Now go to Ontario’s science table’s covid 19 cases chart on this page:
https://covid19-sciencetable.ca/ontario-dashboard/
Ontario science table shows that unvaccinated are getting infected at a higher rate. Misrepresenting stats? Why?
You may have read most of this before. If you can't understand it we could talk about it.
If you have 10 jelly beans and 3 of them are red, and your friend has 100 jelly beans and 6 of them are red, then more of your jelly beans are red than his. Proportionally 30% of yours are red and only 6% of your friend's are.
The count: you have 3 red jelly beans and your friend has 6. He has more jelly beans.

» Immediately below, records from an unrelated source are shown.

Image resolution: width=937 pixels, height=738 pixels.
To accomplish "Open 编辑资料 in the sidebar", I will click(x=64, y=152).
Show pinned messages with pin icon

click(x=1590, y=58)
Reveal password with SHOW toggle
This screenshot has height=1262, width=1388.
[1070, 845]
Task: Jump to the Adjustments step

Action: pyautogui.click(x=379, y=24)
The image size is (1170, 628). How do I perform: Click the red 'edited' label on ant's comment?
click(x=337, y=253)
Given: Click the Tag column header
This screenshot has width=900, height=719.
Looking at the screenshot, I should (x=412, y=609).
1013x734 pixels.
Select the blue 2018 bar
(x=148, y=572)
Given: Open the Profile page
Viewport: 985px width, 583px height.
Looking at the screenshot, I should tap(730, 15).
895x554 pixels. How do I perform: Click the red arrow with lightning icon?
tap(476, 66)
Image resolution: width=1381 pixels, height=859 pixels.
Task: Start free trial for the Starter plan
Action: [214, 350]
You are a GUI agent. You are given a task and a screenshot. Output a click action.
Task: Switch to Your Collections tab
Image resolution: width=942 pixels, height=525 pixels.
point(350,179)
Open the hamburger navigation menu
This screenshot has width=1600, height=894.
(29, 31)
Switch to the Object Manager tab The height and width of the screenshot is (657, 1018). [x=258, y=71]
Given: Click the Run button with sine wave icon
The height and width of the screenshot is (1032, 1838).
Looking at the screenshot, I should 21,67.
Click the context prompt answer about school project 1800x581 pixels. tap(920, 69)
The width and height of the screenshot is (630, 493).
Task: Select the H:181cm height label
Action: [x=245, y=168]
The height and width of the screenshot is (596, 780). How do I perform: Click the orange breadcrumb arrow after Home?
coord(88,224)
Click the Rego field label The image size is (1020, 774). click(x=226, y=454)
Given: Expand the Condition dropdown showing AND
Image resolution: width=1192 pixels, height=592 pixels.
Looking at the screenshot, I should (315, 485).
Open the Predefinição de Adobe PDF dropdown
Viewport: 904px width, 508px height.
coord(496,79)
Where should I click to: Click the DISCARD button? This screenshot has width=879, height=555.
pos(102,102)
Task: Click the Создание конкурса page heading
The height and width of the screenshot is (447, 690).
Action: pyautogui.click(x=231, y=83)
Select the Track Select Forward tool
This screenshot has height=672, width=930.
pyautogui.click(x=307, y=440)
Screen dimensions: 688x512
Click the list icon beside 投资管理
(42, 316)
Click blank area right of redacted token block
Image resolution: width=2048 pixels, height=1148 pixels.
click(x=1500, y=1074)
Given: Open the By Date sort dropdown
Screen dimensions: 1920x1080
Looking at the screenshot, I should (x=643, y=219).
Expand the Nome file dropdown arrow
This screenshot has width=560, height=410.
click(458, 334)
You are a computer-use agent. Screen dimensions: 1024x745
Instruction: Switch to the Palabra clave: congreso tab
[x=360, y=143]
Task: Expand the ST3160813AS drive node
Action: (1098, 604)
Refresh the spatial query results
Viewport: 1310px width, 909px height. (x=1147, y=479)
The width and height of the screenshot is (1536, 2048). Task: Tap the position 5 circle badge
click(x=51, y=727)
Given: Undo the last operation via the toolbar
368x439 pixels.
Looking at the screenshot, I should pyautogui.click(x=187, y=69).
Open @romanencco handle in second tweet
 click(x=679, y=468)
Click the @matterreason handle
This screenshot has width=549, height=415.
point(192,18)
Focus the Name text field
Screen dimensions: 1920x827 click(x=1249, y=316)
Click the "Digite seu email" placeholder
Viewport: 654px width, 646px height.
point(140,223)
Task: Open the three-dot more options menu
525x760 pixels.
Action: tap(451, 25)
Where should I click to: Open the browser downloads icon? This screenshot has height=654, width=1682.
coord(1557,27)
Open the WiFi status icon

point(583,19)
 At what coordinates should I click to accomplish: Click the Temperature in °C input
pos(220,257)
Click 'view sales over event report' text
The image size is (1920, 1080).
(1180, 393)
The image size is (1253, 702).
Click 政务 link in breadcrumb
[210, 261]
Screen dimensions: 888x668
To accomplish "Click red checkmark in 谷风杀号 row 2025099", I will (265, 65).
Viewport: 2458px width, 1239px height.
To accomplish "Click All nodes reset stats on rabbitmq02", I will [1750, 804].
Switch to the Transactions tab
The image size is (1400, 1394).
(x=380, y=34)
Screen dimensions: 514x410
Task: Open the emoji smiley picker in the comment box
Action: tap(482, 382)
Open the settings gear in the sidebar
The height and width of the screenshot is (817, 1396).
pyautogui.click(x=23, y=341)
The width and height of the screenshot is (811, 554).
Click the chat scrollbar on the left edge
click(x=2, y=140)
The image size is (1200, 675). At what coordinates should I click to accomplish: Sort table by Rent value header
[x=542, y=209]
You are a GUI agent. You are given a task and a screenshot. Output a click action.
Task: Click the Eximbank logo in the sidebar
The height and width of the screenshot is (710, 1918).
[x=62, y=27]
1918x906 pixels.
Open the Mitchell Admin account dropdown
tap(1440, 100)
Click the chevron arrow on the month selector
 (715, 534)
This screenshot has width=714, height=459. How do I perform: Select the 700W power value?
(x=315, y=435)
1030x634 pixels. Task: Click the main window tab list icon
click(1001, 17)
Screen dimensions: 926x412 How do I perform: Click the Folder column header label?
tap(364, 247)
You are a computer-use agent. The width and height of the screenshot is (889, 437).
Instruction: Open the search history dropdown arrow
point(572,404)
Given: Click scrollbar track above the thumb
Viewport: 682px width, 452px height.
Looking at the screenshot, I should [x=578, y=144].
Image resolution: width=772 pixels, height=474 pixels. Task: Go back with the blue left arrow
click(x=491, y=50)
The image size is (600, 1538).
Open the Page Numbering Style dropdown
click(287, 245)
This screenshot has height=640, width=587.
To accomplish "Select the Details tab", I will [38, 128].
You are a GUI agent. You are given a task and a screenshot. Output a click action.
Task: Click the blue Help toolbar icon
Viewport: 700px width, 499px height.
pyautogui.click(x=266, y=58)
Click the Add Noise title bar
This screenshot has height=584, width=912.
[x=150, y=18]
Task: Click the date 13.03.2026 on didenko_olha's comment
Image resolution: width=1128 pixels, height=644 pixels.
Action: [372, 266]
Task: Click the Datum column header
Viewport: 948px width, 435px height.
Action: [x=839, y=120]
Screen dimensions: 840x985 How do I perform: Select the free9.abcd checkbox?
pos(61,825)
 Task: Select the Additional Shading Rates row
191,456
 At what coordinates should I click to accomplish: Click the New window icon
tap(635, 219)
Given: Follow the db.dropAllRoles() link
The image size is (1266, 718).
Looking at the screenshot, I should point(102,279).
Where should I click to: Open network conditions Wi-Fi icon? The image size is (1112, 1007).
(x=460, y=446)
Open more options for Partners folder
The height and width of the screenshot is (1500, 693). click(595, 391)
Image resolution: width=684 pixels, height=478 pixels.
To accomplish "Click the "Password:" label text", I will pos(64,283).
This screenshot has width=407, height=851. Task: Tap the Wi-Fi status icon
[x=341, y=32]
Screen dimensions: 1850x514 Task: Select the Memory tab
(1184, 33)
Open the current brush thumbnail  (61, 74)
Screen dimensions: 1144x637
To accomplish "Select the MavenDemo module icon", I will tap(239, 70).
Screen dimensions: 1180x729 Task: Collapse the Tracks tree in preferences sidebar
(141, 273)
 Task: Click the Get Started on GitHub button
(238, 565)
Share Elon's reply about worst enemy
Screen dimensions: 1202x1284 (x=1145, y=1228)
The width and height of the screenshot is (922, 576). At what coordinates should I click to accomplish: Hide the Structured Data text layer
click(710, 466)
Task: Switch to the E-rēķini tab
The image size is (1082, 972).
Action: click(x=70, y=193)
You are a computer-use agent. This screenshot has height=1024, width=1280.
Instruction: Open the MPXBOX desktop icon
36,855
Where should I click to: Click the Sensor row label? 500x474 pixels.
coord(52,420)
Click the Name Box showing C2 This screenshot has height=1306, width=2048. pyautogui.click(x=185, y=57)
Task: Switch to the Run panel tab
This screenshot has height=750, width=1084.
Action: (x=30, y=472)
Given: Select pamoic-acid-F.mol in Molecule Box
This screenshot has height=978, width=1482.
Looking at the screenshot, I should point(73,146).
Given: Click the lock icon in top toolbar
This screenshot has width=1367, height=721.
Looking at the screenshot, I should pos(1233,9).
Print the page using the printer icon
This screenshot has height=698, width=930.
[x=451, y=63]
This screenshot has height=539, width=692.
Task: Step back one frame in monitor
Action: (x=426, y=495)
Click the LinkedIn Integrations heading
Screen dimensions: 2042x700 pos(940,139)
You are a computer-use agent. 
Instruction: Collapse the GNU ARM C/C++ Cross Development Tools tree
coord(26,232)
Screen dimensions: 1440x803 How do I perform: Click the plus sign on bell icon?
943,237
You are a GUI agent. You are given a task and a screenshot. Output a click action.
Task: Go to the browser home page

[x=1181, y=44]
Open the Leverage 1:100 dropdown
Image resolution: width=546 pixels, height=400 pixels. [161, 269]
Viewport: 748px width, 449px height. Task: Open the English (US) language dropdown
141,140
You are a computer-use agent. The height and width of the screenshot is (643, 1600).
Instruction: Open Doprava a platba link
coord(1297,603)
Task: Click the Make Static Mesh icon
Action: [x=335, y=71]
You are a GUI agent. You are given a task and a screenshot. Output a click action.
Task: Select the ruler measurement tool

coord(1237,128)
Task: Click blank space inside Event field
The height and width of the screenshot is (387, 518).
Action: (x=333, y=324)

The rate: 30% of your jelly beans are red, while only 6% of your friend's are red. You have a higher rate of red jelly beans.
Same with the covid numbers. The percentage of unvaxxed people in the hospital and ICU is way higher than the percentage of vaxxed people.
Rate per 100,000 and rate per 1 million addresses everything that you just wrote. “Rate per” is a ratio. Both charts were ratios. Do you want to try again?
This is what you posted: https://postimg.cc/21pcGyd0
The top chart, "Ontario's Official stats", has the "Number of cases" radio button selected. It is a number, a count, not a ratio.
The bottom chart, "Ontario Science table Stats", is labelled "Cases per 1 Million Inhabitants per Day". It is a proportion, or ratio, not a count.
Try not to conveniently ignore the second chart that I posted in response to you and then everything will suddenly make sense.
Here it is again
When the case count is rising steeply the average case count per 100,000 over a period of seven days will not be the same as the rate per million on the last day of the period.